Search code examples
mongodbpymongoazure-cosmosdb-mongoapi

How to find and replace string inside arrays in MongoDB and pymongo


I have a collection in MongoDB.(Technically it is the cosmosDB API for MongoDB but in theory that shouldn’t matter.) The collection contains nested arrays of strings. These strings contain brackets inside them, and I need to remove them from the strings inside the arrays. Sample (fake) data:

{
    “Thing_id”: “100”,
    “Thing_name”: “Thing100”
    “Comments”: [
        “Good: [Thing100 is awesome]”,
        “Bad: [I will never buy Thing100 again.]”
    ]
},
{
    “Thing_id”: “101”,
    “Thing_name”: “Thing101”
    “Comments”: [
        “Comparative: [Thing101 is so much better than Thing100.]”,
        “Bad: [Who designed such piece of …]”
    ]
}
]

Any above syntax errors are because I am typing it on my phone…my apologies if it is not well-formed json/bson. To recap, I want to remove just the brackets in each value in the comments arrays. I am using pymongo to connect to the DB, and also python 3.7.4.

I have searched for how to do this, but all I can find are how to update the whole value in the array instead of replacing a character in the string inside the array.
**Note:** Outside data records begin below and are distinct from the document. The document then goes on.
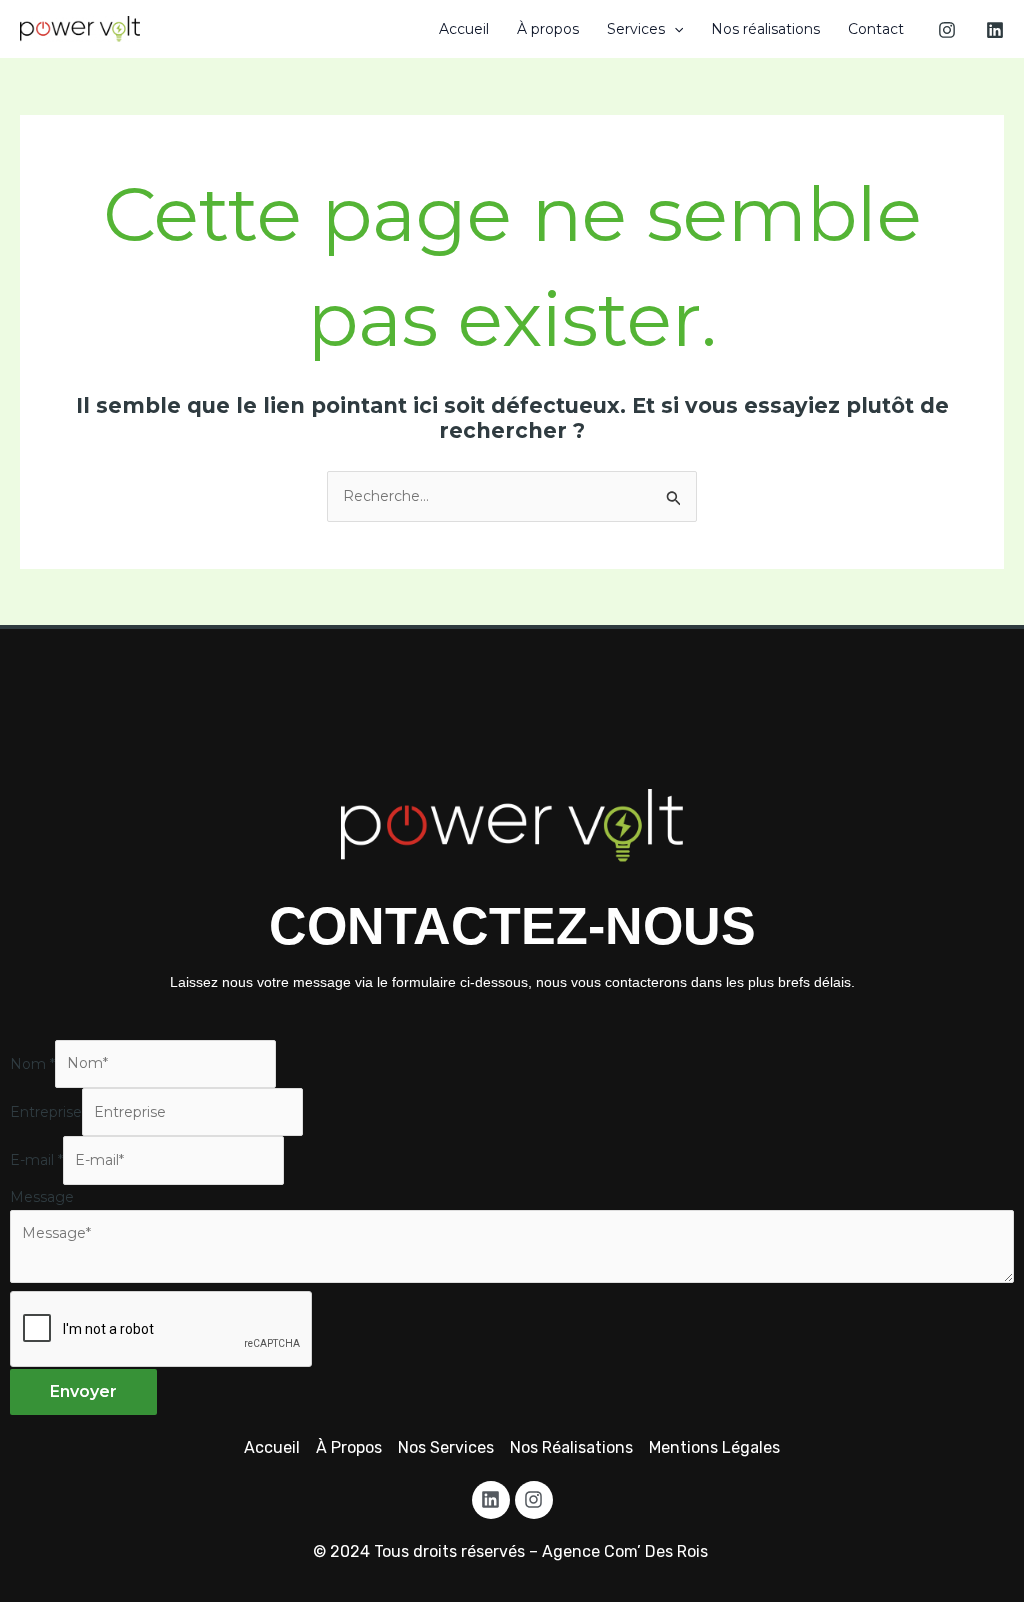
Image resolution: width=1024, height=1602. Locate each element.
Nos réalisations (765, 29)
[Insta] (947, 30)
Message (42, 1197)
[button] (674, 29)
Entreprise (46, 1112)
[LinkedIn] (995, 30)
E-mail (36, 1160)
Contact (876, 29)
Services (636, 29)
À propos (548, 29)
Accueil (464, 29)
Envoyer (83, 1391)
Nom (32, 1063)
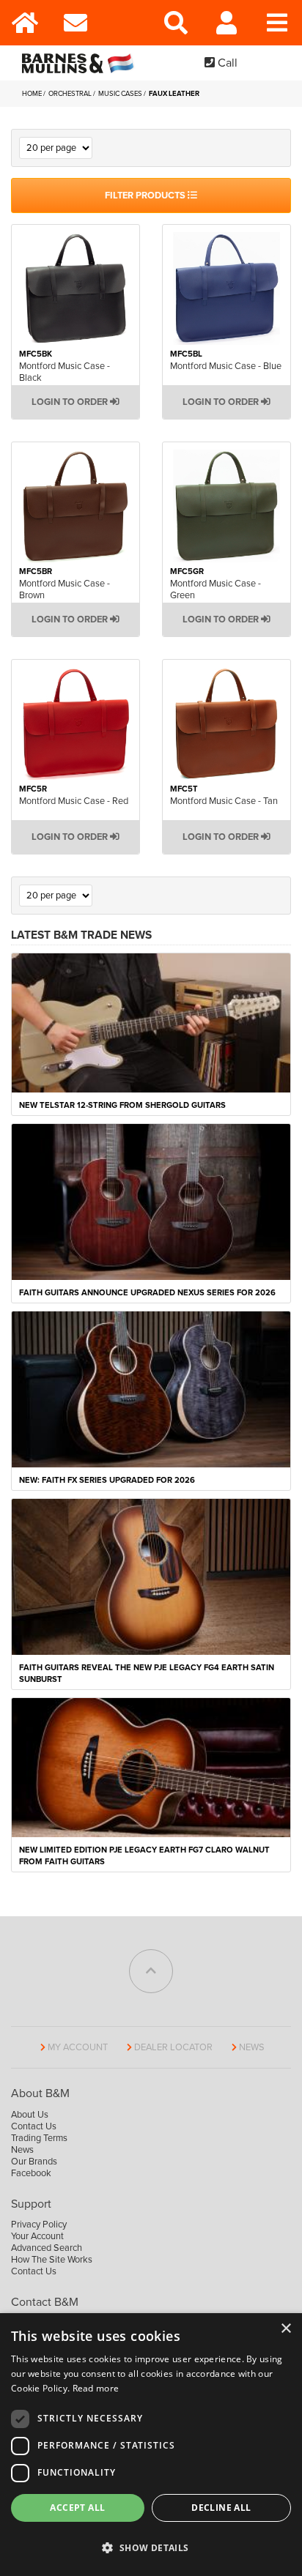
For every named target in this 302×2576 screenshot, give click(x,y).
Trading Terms (39, 2138)
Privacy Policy (39, 2224)
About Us (29, 2115)
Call (226, 63)
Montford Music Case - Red (73, 801)
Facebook (31, 2173)
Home (32, 93)
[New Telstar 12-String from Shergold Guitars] (151, 1021)
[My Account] (227, 22)
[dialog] (151, 2444)
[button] (151, 2548)
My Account (78, 2047)
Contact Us (33, 2126)
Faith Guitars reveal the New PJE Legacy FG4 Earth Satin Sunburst (146, 1673)
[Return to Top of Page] (151, 1971)
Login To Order (71, 402)
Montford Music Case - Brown (64, 589)
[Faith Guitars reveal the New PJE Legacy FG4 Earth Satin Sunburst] (151, 1576)
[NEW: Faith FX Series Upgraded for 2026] (151, 1388)
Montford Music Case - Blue (225, 366)
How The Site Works (51, 2260)
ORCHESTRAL (70, 93)
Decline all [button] (221, 2507)
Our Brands (34, 2161)
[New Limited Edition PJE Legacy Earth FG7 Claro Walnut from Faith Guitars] (151, 1767)
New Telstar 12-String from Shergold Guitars (122, 1105)
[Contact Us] (76, 22)
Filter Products (146, 195)
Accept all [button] (77, 2507)
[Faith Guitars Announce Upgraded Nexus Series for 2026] (151, 1201)
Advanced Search (46, 2248)
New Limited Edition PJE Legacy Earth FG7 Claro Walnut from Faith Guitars (144, 1855)
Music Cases (121, 93)
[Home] (25, 22)
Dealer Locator (173, 2047)
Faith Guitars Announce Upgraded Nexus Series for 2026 (147, 1293)
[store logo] (81, 63)
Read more (96, 2388)
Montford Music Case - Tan (224, 801)
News (252, 2047)
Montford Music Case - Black (64, 372)
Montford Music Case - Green (215, 589)
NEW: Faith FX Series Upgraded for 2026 (107, 1480)
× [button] (285, 2328)
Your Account (37, 2236)
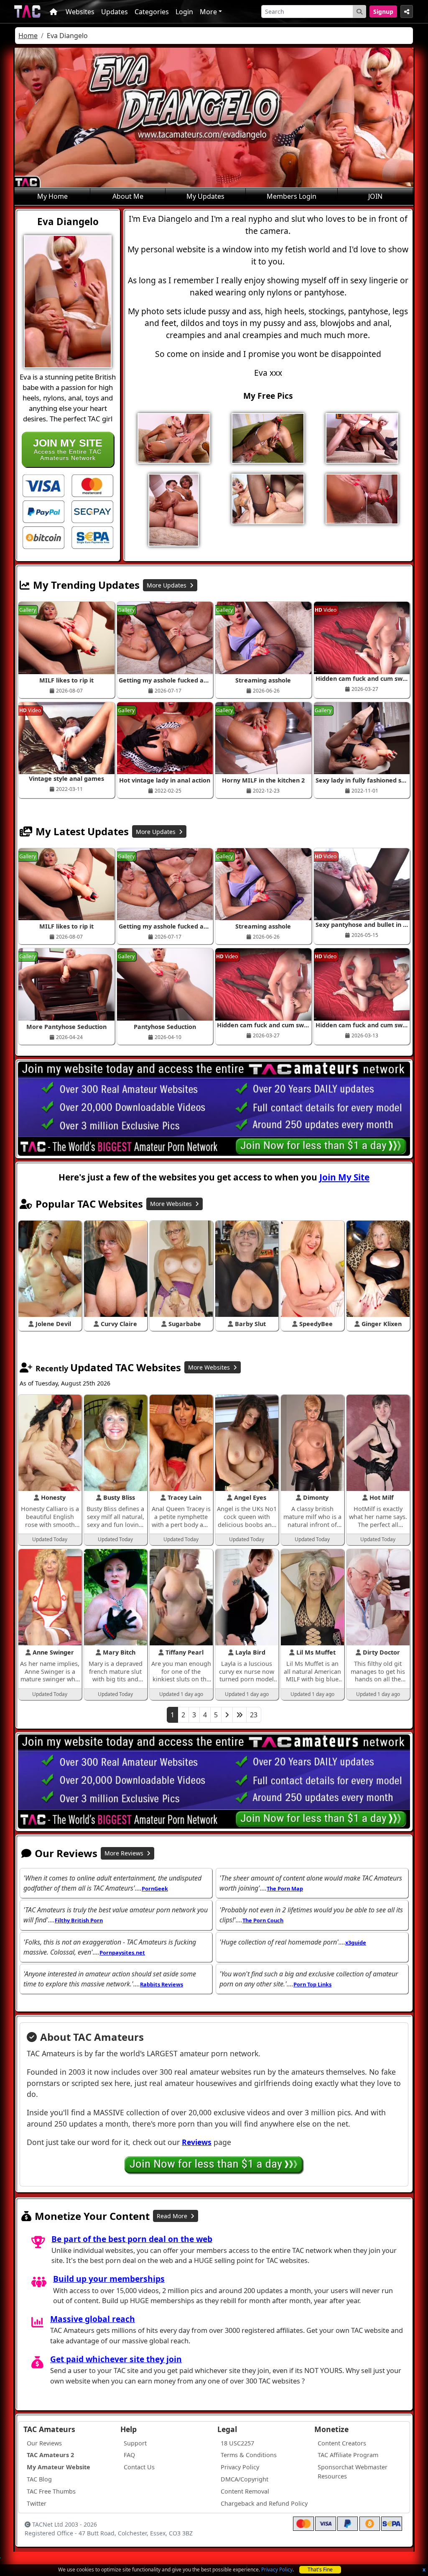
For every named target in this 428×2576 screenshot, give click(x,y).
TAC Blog (39, 2479)
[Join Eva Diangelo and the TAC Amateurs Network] (43, 485)
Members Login (291, 196)
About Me (127, 196)
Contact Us (139, 2467)
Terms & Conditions (249, 2455)
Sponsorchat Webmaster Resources (352, 2471)
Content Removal (245, 2491)
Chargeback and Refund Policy (264, 2503)
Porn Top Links (312, 1984)
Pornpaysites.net (122, 1952)
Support (135, 2443)
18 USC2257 (237, 2443)
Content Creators (342, 2443)
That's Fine (320, 2569)
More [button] (208, 11)
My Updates (205, 196)
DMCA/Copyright (244, 2479)
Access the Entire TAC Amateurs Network (67, 449)
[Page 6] (239, 1715)
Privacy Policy (277, 2569)
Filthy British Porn (79, 1920)
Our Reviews (44, 2443)
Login (184, 11)
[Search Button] (359, 11)
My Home (52, 196)
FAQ (129, 2455)
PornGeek (155, 1888)
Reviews (196, 2142)
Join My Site (344, 1177)
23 (253, 1714)
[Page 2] (227, 1715)
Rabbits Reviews (161, 1984)
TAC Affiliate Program (348, 2455)
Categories (152, 11)
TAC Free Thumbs (51, 2491)
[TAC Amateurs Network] (27, 11)
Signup (383, 11)
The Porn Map (285, 1888)
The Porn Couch (262, 1920)
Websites (80, 11)
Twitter (36, 2503)
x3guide (355, 1942)
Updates (114, 11)
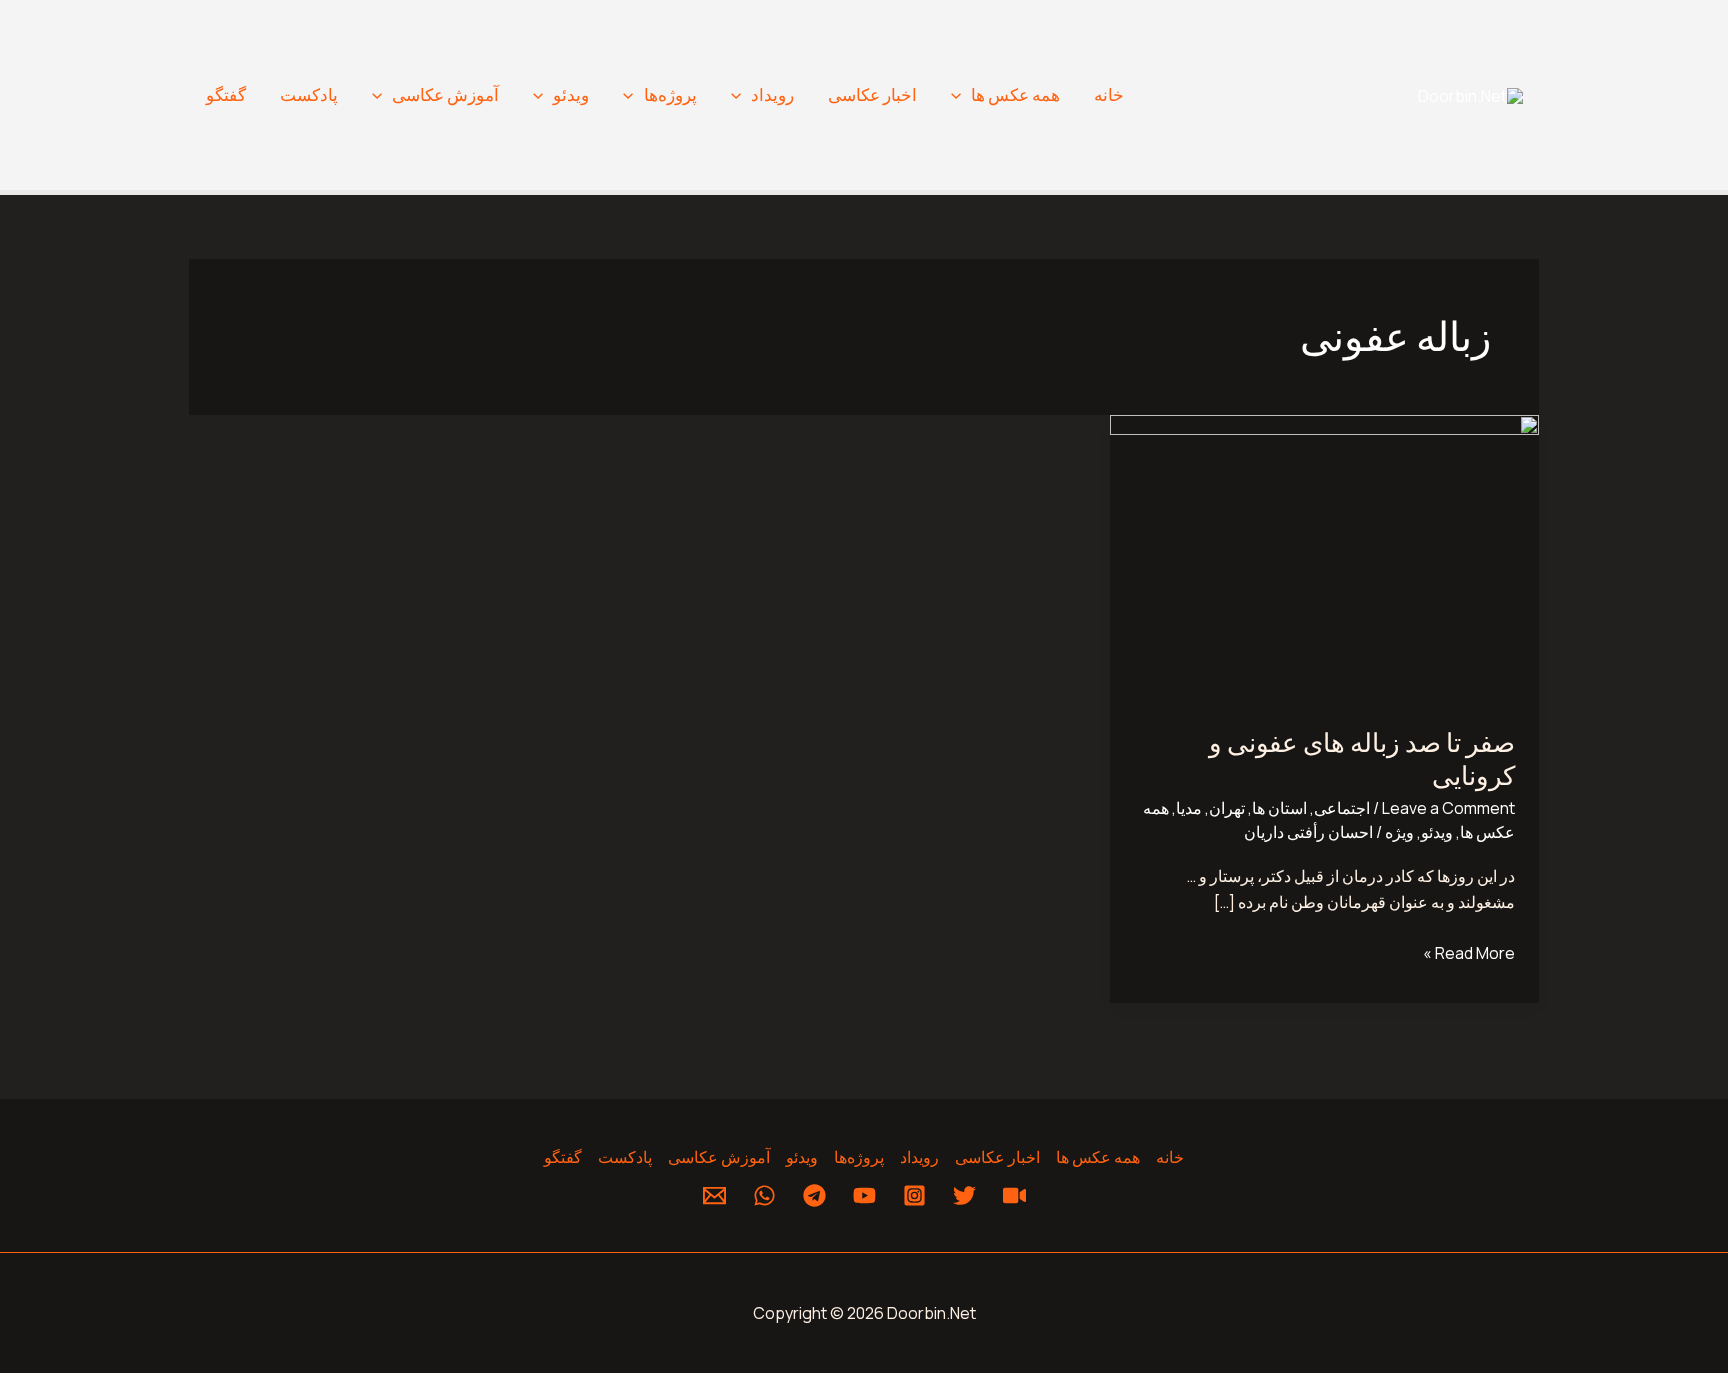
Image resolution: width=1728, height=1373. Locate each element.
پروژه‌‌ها (670, 94)
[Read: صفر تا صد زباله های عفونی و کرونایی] (1324, 556)
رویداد (772, 94)
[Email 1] (714, 1195)
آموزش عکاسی (445, 94)
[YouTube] (864, 1195)
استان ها (1279, 808)
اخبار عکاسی (872, 94)
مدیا (1189, 808)
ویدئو (571, 94)
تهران (1227, 808)
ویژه (1399, 832)
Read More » (1469, 952)
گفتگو (226, 94)
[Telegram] (814, 1195)
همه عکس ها (1015, 94)
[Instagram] (914, 1195)
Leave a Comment (1448, 808)
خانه (1109, 94)
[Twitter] (964, 1195)
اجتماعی (1342, 808)
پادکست (309, 94)
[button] (961, 95)
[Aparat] (1014, 1195)
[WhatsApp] (764, 1195)
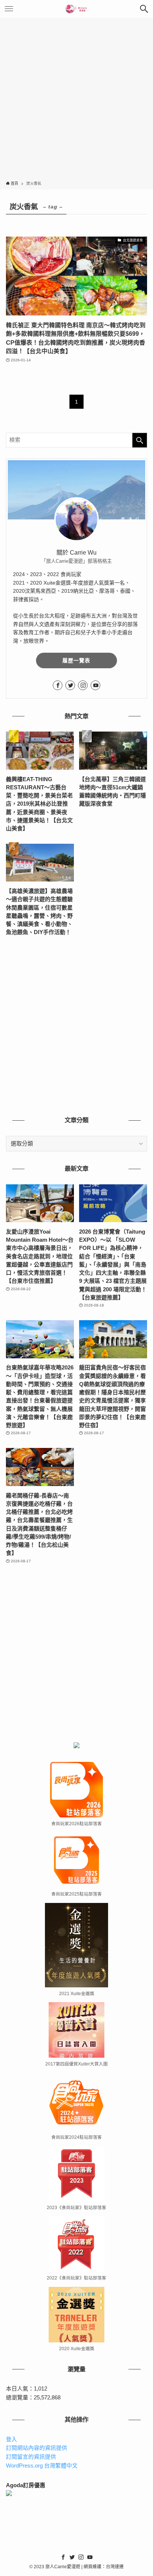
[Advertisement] (76, 100)
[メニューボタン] (9, 9)
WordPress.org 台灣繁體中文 (42, 2466)
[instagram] (83, 685)
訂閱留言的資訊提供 (31, 2457)
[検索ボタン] (144, 9)
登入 (11, 2439)
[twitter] (70, 685)
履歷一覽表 (76, 660)
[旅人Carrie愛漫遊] (76, 9)
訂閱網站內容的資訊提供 (36, 2448)
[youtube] (95, 685)
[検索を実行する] (139, 440)
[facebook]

FindAndModify() looked promising until I found out it will only do the first document found.

Is the only option to query the collection and loop through each document?


Solution

  • I don't have access to Azure Cosmos DB, so I can't test. If you are using pymongo and want to update all documents in the collection, you probably want to use update_many.

    Here are a couple parameters for update_many that may work for you.

    filter = {'$expr': {'$gt': [{'$size': '$Comments'}, 0]}}
    update = [
      {
        "$set": {
          # rewrite Comments
          "Comments": {
            "$map": {
              "input": "$Comments",
              "as": "comment",
              "in": {
                "$reduce": {
                  "input": {
                    # get all matches without "[" or "]"
                    # every comment needs to be a string
                    "$regexFindAll": {
                      "input": "$$comment",
                      # backslashes "\" are used to "escape" brackets
                      # the number of "\" required may depend on platform, etc.
                      "regex": "[^\\[\\]]*"
                    }
                  },
                  "initialValue": "",
                  "in": {
                    # concat all matches
                    "$concat": ["$$value", "$$this.match"]
                  }
                }
              }
            }
          }
        }
      }
    ]
    

    You can try this (slightly modified for the language/platform) on mongoplayground.net.